Periodic Reporting for period 1 - NextFuel (Industrialising eSMR to Supply the Next Shipping Fuels)

Période du rapport: 2023-12-01 au 2025-02-28

The key new technology in this project is the new eSMR reactor, that we for the first time (on a global basis) use at industrial scale. The basis of our innovation is to pilot a novel approach to producing methanol, never before piloted beyond our project partners lab scale prototype, where we use an electrically heated stream methane reformer (eSMR) instead of present firing of natural gas in the fired reformer (used in conventional methanol synthesis). The scientific background of the innovation is a successful lab prototype and many publications describing parts of the work in journals including Science. The eSMR technology can allow very compact reactor designs, up to 100 times smaller than current SMR plants, which combined with higher energy efficiency and no directly associated CO2 emission, makes the eSMR reactor extremely commercially attractive for synthesis gas production. The cost-efficient and scalable solution can be built as a realistic alternative to fossil methanol production. In the project Topsoe delivers the process plant to Molgas (LNG company) that in turn want to market sustainable ship fuels. We have a first customer in the project, that operates two feeder container vessels running on methanol. With the assistance of leading research groups covering both optimizing resource streams (NTNU) and ecosystem simulations (CERTH), we develop a comprehensive plan to pathways of bringing eSMR-based plant designs to efficient and widespread use in Europa.

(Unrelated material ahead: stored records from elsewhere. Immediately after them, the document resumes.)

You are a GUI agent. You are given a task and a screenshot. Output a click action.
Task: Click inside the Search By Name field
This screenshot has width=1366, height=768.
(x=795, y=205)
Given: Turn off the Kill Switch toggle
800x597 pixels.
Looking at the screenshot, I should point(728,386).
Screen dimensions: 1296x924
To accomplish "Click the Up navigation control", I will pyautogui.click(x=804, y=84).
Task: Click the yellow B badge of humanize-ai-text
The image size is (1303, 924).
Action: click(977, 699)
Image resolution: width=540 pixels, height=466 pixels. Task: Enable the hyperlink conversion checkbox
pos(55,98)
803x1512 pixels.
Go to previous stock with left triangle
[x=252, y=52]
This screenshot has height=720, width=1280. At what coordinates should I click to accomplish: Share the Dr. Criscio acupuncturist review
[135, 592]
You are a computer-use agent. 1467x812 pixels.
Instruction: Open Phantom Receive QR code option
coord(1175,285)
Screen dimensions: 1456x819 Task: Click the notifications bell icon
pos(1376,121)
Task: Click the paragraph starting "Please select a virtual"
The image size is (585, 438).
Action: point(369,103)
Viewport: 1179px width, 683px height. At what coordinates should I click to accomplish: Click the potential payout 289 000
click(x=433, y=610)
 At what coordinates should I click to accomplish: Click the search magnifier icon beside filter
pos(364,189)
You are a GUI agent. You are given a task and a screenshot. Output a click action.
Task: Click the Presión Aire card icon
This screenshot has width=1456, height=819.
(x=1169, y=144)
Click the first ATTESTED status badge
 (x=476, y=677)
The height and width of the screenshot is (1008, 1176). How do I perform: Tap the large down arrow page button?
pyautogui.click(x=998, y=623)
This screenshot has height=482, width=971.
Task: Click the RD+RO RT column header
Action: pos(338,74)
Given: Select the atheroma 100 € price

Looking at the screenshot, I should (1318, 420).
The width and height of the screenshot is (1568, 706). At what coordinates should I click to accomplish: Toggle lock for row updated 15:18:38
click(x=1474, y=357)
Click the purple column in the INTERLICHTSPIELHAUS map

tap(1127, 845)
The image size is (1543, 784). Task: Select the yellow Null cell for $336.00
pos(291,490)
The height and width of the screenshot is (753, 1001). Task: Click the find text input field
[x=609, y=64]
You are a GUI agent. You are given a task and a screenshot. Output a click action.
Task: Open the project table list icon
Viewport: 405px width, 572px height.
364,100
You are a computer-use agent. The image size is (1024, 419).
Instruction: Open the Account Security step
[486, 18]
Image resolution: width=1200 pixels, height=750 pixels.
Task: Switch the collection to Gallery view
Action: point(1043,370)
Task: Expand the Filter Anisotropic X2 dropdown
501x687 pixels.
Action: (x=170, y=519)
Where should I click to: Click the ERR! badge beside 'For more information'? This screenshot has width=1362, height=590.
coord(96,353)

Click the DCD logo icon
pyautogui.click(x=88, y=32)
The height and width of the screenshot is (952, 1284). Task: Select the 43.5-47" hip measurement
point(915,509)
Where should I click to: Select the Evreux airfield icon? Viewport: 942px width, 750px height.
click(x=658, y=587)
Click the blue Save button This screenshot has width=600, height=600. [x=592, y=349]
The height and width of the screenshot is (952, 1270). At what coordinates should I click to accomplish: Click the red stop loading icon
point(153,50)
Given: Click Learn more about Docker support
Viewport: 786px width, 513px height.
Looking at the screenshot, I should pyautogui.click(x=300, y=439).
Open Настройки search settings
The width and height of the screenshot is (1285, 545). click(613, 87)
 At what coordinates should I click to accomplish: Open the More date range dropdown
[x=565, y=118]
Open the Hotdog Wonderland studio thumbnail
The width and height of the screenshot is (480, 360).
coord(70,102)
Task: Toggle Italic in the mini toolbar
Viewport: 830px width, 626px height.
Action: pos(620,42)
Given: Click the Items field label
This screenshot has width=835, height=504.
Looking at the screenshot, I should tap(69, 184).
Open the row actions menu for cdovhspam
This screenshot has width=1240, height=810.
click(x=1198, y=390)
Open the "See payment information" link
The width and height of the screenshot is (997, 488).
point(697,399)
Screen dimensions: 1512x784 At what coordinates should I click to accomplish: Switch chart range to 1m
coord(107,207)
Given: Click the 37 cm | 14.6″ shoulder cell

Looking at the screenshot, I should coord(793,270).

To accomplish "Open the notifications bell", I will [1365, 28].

The project will enable production of renewable methanol from using our eSMR approach, to enable a cost closer to the fossil alternative, and to study how this approach can be successfully scaled. The project’s impact is significant towards supporting EU’s ambitious targets to cut emissions in the maritime sector.

One of our main objectives is to provide an ecosystem simulation platform that predicts energy efficiency (using the demonstrator as the case) with +80% accuracy, by combining process simulations (by TOPSOE), resource simulations (by NTNU) and value chain simulations (by CERTH), utilising the industrial know-how while we bring state-of-the-art simulation approaches to methanol production (and its ecosystem). Another objective is to improve carbon efficiency from present 40% of fossil derived methanol defining a pathway to +90% carbon efficiency.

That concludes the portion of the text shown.